Show HN: I used OpenAI's new image API for a personalized coloring book service

Art Style, “Ghiblification,” and Miyazaki Debate

  • Many commenters see the sample pages as clearly Studio Ghibli–inspired; others insist they’re just generic cartoons.
  • It emerges that the prompt explicitly asks for “simple Studio Ghibli portrait style,” which settles the factual dispute but not the value judgment.
  • Some feel using Ghibli style is disrespectful, especially given Miyazaki’s known skepticism toward certain AI uses; others argue style imitation has always been normal practice and is not legally protected.
  • Several note that public discourse often misquotes or oversimplifies Miyazaki’s earlier “insult to life itself” comments, which were about a grotesque AI animation, not all AI art.
  • A separate critique: the current style often yields “generic” faces that don’t strongly resemble the original people, undermining the personalization pitch.

OpenAI Policy and Child Images

  • One commenter flags a conflict: OpenAI’s policy forbids editing images of real people under 18, yet the site features child examples.
  • Explanations offered:
    • The sample kids might be AI-generated, not “real people.”
    • OpenAI likely focuses enforcement on creepy/abusive use, not family photos.
    • Some interpret the policy as allowing adults to edit their own childhood photos but not those of other minors.
  • The creator says users must be over 18 and have consent from people in photos; they’ll reject policy-violating or obviously copyrighted inputs.

Product Value, Pricing, and Target Users

  • Many like the idea and design, especially for family keepsakes; some expect pages might be framed, not treated as disposable.
  • Others find ~$24–30 for ~24 pages too expensive versus $5/100-page mass-market books, especially given kids’ fast coloring habits.
  • The creator cites high printing and image-API costs (~$7 per 24-page set) plus manual curation as reasons margins are thin.
  • Suggestions: show photos of real printed books, allow PDF-only purchases (later implemented), support smaller “mini books,” and show original photo thumbnails alongside the coloring page.

DIY, Competition, and Technical Choices

  • Multiple commenters note you can already do “photo → coloring sheet” cheaply or free with ChatGPT or other image models using simple prompts.
  • Others who tried say this service achieves noticeably better, more recognizable results, crediting careful prompting and curation.
  • Edge-detection approaches (Canny/HED) are suggested, but dismissed by some as too noisy and unpolished compared to generative models.
  • The implementation uses OpenAI’s image API, manual regeneration for weak pages, and Lulu for print-on-demand; not fully automated.

AI vs.

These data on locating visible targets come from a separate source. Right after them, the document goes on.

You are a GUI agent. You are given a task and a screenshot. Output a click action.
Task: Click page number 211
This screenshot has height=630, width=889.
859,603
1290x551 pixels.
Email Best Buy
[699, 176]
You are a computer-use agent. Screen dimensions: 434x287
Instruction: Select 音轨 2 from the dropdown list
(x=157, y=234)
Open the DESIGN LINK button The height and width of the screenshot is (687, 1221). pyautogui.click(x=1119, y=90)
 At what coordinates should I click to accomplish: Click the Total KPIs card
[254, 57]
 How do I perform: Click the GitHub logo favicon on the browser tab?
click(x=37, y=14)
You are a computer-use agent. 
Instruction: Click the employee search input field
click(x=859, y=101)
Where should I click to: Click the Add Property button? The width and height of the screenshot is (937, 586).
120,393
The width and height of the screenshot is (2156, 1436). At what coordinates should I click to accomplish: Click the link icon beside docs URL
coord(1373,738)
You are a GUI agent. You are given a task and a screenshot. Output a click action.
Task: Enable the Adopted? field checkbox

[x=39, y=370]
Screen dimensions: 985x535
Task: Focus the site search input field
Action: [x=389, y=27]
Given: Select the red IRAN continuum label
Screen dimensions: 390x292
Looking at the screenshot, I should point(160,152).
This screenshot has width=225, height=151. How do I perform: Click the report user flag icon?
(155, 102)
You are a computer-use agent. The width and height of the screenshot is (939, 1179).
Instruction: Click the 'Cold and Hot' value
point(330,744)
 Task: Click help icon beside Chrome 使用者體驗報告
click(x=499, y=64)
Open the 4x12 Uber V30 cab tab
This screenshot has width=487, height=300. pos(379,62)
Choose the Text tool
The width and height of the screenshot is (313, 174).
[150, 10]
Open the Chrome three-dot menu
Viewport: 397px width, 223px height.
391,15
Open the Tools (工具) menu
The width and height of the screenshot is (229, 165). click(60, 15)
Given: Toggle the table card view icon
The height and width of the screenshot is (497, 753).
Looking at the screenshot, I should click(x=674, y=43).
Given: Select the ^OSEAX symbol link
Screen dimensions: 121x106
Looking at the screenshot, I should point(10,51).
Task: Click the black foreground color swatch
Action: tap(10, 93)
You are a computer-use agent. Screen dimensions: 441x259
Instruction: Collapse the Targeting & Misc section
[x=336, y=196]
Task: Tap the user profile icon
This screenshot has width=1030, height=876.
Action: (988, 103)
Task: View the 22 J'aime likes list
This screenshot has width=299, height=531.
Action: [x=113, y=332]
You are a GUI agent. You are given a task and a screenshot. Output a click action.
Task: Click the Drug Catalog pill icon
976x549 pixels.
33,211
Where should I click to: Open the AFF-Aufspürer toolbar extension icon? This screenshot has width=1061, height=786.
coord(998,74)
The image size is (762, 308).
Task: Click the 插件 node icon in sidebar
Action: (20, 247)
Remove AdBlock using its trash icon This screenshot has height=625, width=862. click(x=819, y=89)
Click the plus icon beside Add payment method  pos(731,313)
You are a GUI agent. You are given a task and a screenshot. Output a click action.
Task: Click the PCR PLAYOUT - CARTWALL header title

Human Artists and Broader Ethics

  • One side argues you could instead pay human artists, supporting livelihoods instead of AI companies built on scraped work.
  • Counterpoints:
    • A human-drawn custom coloring book of this size would be prohibitively expensive and rare; this is effectively a new market segment.
    • Commissioning artists involves negotiation, waiting, and potential refusal; AI sidesteps that friction.
    • Historically, new media (photography, digital tools, etc.) also triggered moral panics, yet artists and art survived.
  • Others raise systemic concerns: AI models are built on humanity’s collective creative output; some propose tariffs or broad compensation schemes rather than focusing only on a small subset of professional artists.

Business Viability and Barriers to Entry

  • Commenters see this as a good example of a small “AI microbusiness,” but also note that the idea is easy to clone, which dampens some people’s motivation to build similar things.
  • Some discuss SEO opportunities and other adjacent products (AI storybooks, bringing colored pages “to life,” stickers, T-shirts, etc.), suggesting the space will quickly get crowded.